Role of cytokines (interleukin 1, tumor necrosis factor, and transforming growth factor beta) in natural and lipopolysaccharide-enhanced radioresistance.

Abstract

Studies of radioresistance and radioprotection provide an excellent in vivo model for dissection of the pathophysiological role of cytokines. The availability of neutralizing antibodies to cytokines has made it possible to assess the contribution of cytokines to host defense and repair processes involved in radioresistance and radioprotection. Administration of anti-interleukin 1 receptor (IL-1R) antibody (35F5) or anti-tumor necrosis factor (TNF) antibody (TN3 19.12) reduced survival of irradiated CD2F1 mice. These results demonstrate conclusively that natural levels of IL-1 and TNF contribute to radioresistance of normal mice. Furthermore, the radioprotective effect of administered IL-1 was blocked not only with anti-IL-1R antibody but also with anti-TNF antibody.

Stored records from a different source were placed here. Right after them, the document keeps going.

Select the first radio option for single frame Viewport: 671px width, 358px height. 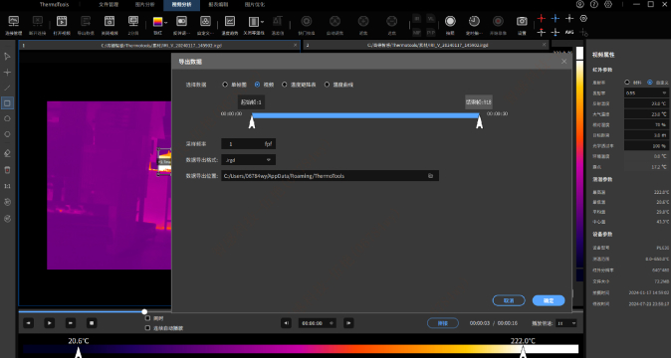[x=225, y=85]
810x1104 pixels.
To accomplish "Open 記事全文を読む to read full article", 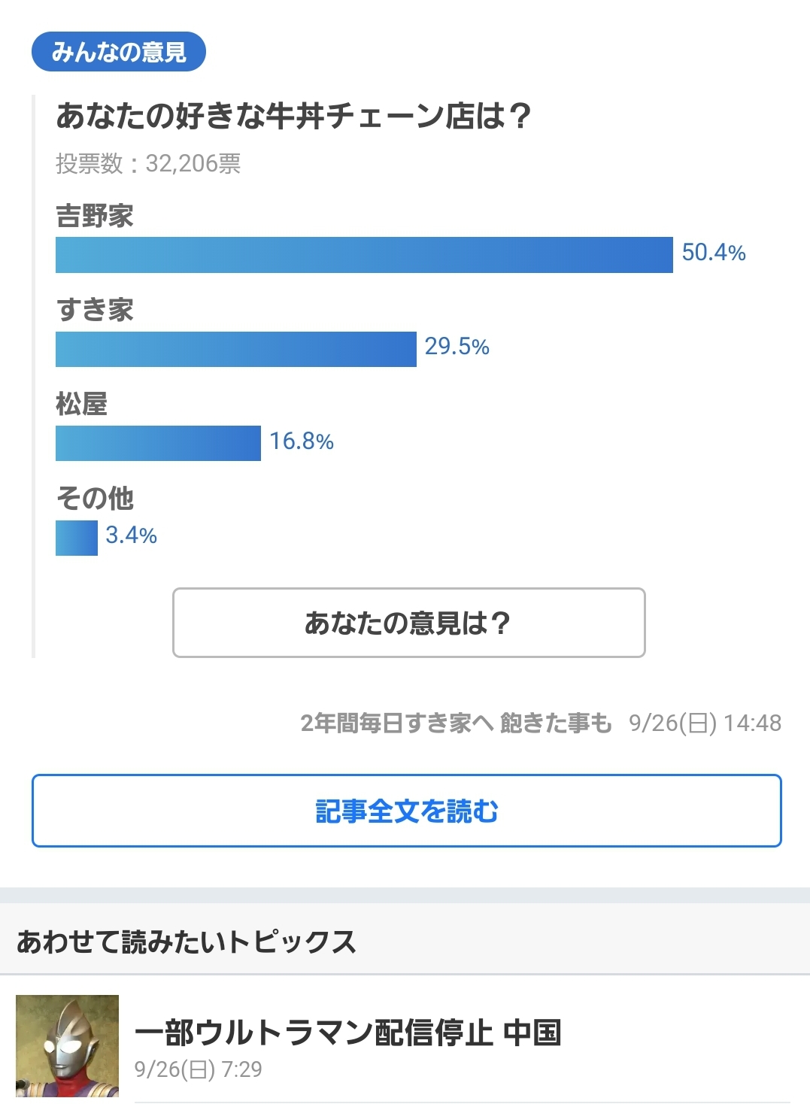I will (x=406, y=811).
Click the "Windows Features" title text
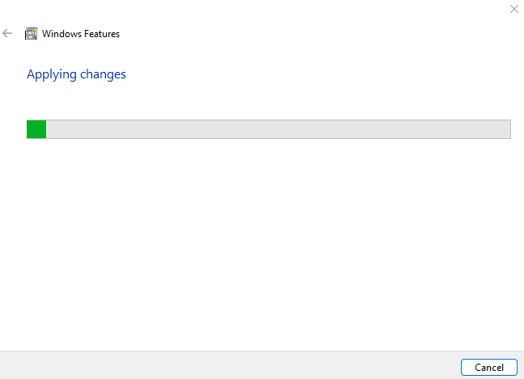This screenshot has height=379, width=524. click(x=81, y=34)
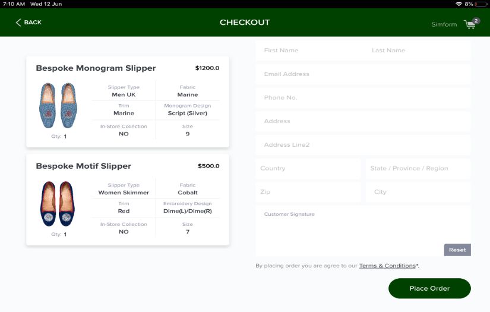
Task: Reset the customer signature
Action: (x=457, y=250)
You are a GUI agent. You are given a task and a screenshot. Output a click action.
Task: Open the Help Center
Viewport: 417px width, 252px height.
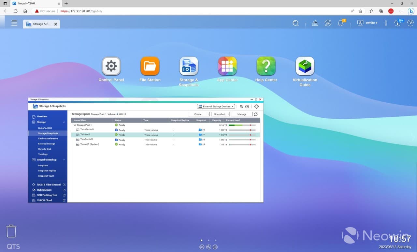266,66
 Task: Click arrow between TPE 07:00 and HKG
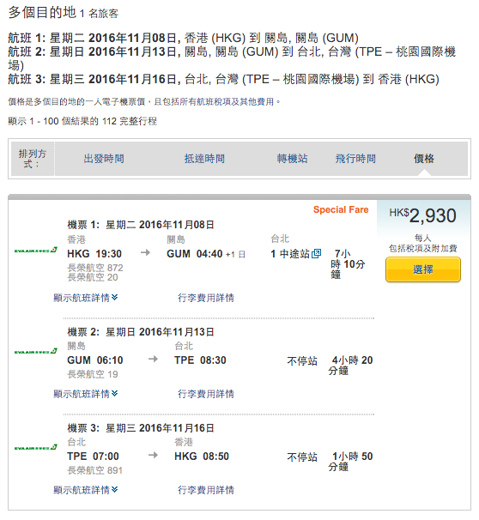point(153,455)
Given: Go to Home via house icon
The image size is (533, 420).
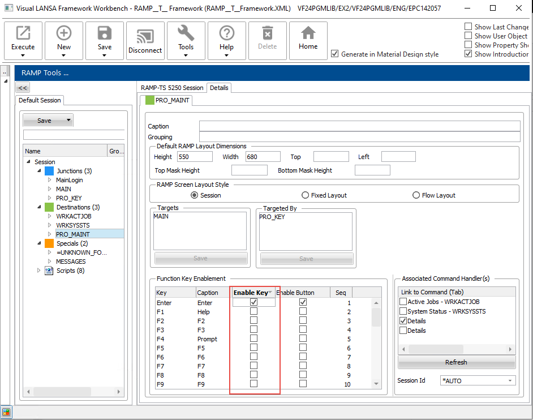Looking at the screenshot, I should pyautogui.click(x=308, y=34).
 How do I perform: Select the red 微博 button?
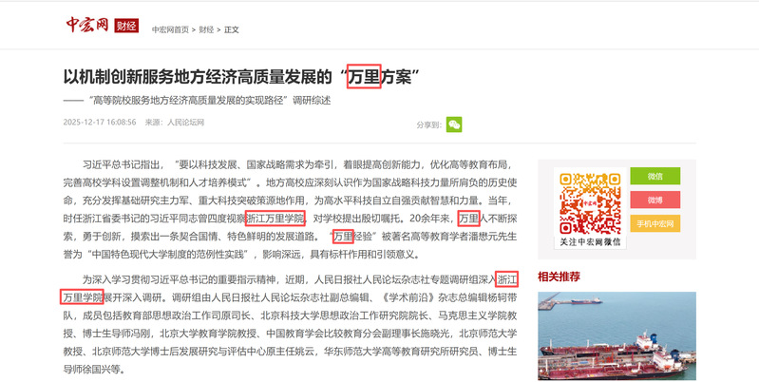[655, 200]
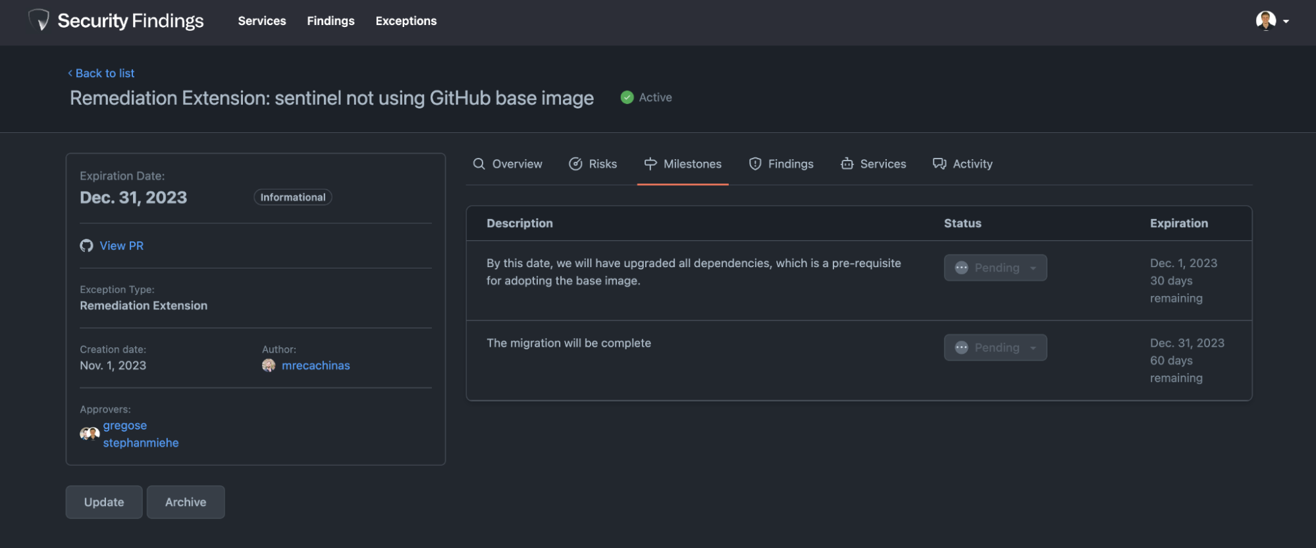Click the Services tab robot icon
Screen dimensions: 1316x548
[847, 164]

Similarly, the radioprotective effect of TNF was reduced with anti-IL-1R antibody. These data suggest that cooperative interaction of both cytokines is necessary to achieve successful radioprotection. Finally, when LPS was used as a radioprotector, the combined administration of anti-IL-1R and anti-TNF not only blocked the radioprotection with LPS, but actually revealed LPS to have a radiosensitizing effect. This effect may be due to induction of TGF-beta, since administration of this cytokine results in reduced survival of irradiated mice.